As an System Design Engineering Manager specializing in AI Systems and High-Performance Computing (HPC), you’ll play a pivotal role in shaping the future of AI-driven solutions. Your leadership will drive innovation, optimize performance, and foster collaboration across cross-functional teams. Let’s delve into the details:
Key Responsibilities:
Technical Leadership:
- Lead a team of engineers, and system architects to develop the platform for DL training and inference
- Define the technical vision, strategy, and roadmap for DL/AI systems within the HPC domain.
- AI Infrastructure Design and Optimization.
- Collaborate with hardware and software teams to design and optimize AI infrastructure.
- Ensure seamless integration of AI workloads with existing HPC clusters.

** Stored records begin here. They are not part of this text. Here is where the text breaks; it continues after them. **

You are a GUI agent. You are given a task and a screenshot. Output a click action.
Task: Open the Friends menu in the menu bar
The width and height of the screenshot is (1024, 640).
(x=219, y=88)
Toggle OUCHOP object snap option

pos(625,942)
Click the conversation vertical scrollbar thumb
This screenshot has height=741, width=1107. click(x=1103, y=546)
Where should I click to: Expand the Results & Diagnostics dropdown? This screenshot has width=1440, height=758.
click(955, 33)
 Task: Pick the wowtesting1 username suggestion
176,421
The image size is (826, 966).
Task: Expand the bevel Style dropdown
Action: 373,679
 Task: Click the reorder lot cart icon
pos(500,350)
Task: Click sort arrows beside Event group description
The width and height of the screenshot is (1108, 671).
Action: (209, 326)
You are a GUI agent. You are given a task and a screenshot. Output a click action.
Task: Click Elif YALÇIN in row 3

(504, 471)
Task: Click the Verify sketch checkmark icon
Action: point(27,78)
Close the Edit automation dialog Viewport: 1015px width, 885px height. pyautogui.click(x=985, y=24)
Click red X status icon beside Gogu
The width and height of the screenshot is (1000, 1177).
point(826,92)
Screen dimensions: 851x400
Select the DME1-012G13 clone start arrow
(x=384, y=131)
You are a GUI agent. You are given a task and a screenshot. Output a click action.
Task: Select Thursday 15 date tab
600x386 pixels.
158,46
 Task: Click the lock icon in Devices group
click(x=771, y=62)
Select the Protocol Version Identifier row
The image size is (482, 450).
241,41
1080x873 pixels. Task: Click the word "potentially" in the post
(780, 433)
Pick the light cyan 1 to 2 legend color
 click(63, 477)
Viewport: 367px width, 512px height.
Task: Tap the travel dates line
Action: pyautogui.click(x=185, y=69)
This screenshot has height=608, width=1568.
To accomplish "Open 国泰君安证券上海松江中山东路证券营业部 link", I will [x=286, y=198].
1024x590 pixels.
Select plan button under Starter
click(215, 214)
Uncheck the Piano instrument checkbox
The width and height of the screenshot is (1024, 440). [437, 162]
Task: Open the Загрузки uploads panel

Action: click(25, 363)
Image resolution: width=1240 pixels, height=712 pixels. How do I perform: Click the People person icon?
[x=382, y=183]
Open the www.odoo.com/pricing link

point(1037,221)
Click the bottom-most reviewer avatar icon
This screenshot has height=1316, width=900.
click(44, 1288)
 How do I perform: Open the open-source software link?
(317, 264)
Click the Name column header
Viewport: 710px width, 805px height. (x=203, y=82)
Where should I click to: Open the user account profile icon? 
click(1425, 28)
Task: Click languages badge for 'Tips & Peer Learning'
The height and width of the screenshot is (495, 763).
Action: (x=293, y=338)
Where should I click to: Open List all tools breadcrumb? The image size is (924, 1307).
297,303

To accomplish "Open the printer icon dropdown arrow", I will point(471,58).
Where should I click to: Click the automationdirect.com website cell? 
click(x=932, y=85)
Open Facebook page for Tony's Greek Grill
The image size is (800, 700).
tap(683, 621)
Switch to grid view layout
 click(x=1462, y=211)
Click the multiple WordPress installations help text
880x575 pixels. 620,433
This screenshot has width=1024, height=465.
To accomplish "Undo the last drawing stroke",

GPU Cluster Management and Scalability:
- Oversee the management of GPU-based clusters.
- Scale AI infrastructure to handle large-scale training and inferencing workloads.
Performance Tuning and Benchmarking:
- Drive performance improvements by analyzing bottlenecks and optimizing system components.
- Benchmark AI models and algorithms on HPC clusters.
Collaboration and Communication:
- Work closely with product managers, researchers, and stakeholders to align AI initiatives with business goals.
- Communicate technical progress, risks, and opportunities to senior leadership.
Requirements:
- Proven track record in managing engineering teams, preferably in AI, HPC, or related fields.
- Familiarity with AI frameworks (TensorFlow, PyTorch, etc.) and HPC tools (Slurm, OpenMPI, etc.).
- Strong understanding of GPU architectures, CUDA programming, and parallel computing.
- Knowledge of containerization (Docker, Kubernetes) and cloud-based AI deployments.
- Ability to mentor and develop team members.
- Excellent decision-making, problem-solving, and conflict resolution skills.
- Effective communication across technical and non-technical stakeholders.
- Experience presenting technical concepts to executive leadership.